● Work order: Copy out all of the data below exactly, so that no word differs from the original.

● Data supplied:
——
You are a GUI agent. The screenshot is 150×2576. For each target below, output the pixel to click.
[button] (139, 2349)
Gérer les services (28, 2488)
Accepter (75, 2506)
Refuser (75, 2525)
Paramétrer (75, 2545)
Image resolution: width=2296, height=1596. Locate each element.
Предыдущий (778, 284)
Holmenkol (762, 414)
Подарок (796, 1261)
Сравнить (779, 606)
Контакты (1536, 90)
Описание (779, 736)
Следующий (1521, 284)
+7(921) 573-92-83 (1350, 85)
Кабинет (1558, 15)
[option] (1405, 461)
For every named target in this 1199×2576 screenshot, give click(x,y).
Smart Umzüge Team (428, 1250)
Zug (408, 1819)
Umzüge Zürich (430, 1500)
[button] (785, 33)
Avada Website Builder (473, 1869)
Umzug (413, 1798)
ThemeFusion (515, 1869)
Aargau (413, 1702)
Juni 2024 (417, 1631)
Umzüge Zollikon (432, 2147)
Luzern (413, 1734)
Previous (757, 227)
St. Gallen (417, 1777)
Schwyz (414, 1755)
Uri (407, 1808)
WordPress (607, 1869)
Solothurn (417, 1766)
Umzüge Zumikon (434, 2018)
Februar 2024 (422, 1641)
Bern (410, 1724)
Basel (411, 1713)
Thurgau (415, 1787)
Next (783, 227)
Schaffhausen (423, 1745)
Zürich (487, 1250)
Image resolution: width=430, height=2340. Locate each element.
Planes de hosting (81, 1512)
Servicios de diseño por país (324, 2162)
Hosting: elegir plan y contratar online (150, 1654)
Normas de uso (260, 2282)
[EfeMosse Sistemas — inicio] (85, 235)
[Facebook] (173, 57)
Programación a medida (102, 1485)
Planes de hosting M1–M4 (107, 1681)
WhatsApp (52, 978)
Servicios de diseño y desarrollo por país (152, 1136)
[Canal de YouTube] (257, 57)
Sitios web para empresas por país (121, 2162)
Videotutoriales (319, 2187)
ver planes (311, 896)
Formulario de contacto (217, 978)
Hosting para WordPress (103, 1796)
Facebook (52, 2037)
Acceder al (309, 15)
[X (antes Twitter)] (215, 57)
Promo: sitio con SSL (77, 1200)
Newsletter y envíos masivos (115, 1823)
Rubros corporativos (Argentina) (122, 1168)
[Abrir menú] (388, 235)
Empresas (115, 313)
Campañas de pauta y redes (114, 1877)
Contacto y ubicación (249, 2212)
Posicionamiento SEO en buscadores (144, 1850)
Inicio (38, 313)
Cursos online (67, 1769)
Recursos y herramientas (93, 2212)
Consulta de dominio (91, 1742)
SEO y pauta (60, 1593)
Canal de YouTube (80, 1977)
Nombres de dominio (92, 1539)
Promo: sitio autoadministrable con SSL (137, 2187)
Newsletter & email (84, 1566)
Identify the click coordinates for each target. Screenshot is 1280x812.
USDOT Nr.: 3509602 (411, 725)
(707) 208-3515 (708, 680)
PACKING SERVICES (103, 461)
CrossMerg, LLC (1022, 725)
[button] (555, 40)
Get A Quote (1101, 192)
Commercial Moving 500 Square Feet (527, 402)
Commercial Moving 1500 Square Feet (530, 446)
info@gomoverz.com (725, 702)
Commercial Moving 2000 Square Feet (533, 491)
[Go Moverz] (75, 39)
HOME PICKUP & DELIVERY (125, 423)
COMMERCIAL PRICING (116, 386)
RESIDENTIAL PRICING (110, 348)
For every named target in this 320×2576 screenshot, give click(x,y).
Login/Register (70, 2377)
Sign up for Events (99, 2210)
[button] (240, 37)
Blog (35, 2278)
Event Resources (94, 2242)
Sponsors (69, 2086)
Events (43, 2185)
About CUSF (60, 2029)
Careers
——
● Completed exercise:
You are a GUI agent. The screenshot is 150×2576. For each target below, output the pixel to click.
[button] (139, 2349)
Gérer les services (28, 2488)
Accepter (75, 2506)
Refuser (75, 2525)
Paramétrer (75, 2545)
Image resolution: width=2296, height=1596. Locate each element.
Предыдущий (778, 284)
Holmenkol (762, 414)
Подарок (796, 1261)
Сравнить (779, 606)
Контакты (1536, 90)
Описание (779, 736)
Следующий (1521, 284)
+7(921) 573-92-83 (1350, 85)
Кабинет (1558, 15)
[option] (1405, 461)
For every named target in this 1199×2576 screenshot, give click(x,y).
Smart Umzüge Team (428, 1250)
Zug (408, 1819)
Umzüge Zürich (430, 1500)
[button] (785, 33)
Avada Website Builder (473, 1869)
Umzug (413, 1798)
ThemeFusion (515, 1869)
Aargau (413, 1702)
Juni 2024 (417, 1631)
Umzüge Zollikon (432, 2147)
Luzern (413, 1734)
Previous (757, 227)
St. Gallen (417, 1777)
Schwyz (414, 1755)
Uri (407, 1808)
WordPress (607, 1869)
Solothurn (417, 1766)
Umzüge Zumikon (434, 2018)
Februar 2024 (422, 1641)
Bern (410, 1724)
Basel (411, 1713)
Thurgau (415, 1787)
Next (783, 227)
Schaffhausen (423, 1745)
Zürich (487, 1250)
Image resolution: width=430, height=2340. Locate each element.
Planes de hosting (81, 1512)
Servicios de diseño por país (324, 2162)
Hosting: elegir plan y contratar online (150, 1654)
Normas de uso (260, 2282)
[EfeMosse Sistemas — inicio] (85, 235)
[Facebook] (173, 57)
Programación a medida (102, 1485)
Planes de hosting M1–M4 (107, 1681)
WhatsApp (52, 978)
Servicios de diseño y desarrollo por país (152, 1136)
[Canal de YouTube] (257, 57)
Sitios web para empresas por país (121, 2162)
Videotutoriales (319, 2187)
ver planes (311, 896)
Formulario de contacto (217, 978)
Hosting para WordPress (103, 1796)
Facebook (52, 2037)
Acceder al (309, 15)
[X (antes Twitter)] (215, 57)
Promo: sitio con SSL (77, 1200)
Newsletter y envíos masivos (115, 1823)
Rubros corporativos (Argentina) (122, 1168)
[Abrir menú] (388, 235)
Empresas (115, 313)
Campañas de pauta y redes (114, 1877)
Contacto y ubicación (249, 2212)
Posicionamiento SEO en buscadores (144, 1850)
Inicio (38, 313)
Cursos online (67, 1769)
Recursos y herramientas (93, 2212)
Consulta de dominio (91, 1742)
SEO y pauta (60, 1593)
Canal de YouTube (80, 1977)
Nombres de dominio (92, 1539)
Promo: sitio autoadministrable con SSL (137, 2187)
Newsletter & email (84, 1566)
Identify the click coordinates for each target. Screenshot is 1280x812.
USDOT Nr.: 3509602 (411, 725)
(707) 208-3515 (708, 680)
PACKING SERVICES (103, 461)
CrossMerg, LLC (1022, 725)
[button] (555, 40)
Get A Quote (1101, 192)
Commercial Moving 500 Square Feet (527, 402)
Commercial Moving 1500 Square Feet (530, 446)
info@gomoverz.com (725, 702)
Commercial Moving 2000 Square Feet (533, 491)
[Go Moverz] (75, 39)
HOME PICKUP & DELIVERY (125, 423)
COMMERCIAL PRICING (116, 386)
RESIDENTIAL PRICING (110, 348)
For every named target in this 320×2576 screenshot, give click(x,y).
Login/Register (70, 2377)
Sign up for Events (99, 2210)
[button] (240, 37)
Blog (35, 2278)
Event Resources (94, 2242)
Sponsors (69, 2086)
Events (43, 2185)
About CUSF (60, 2029)
Careers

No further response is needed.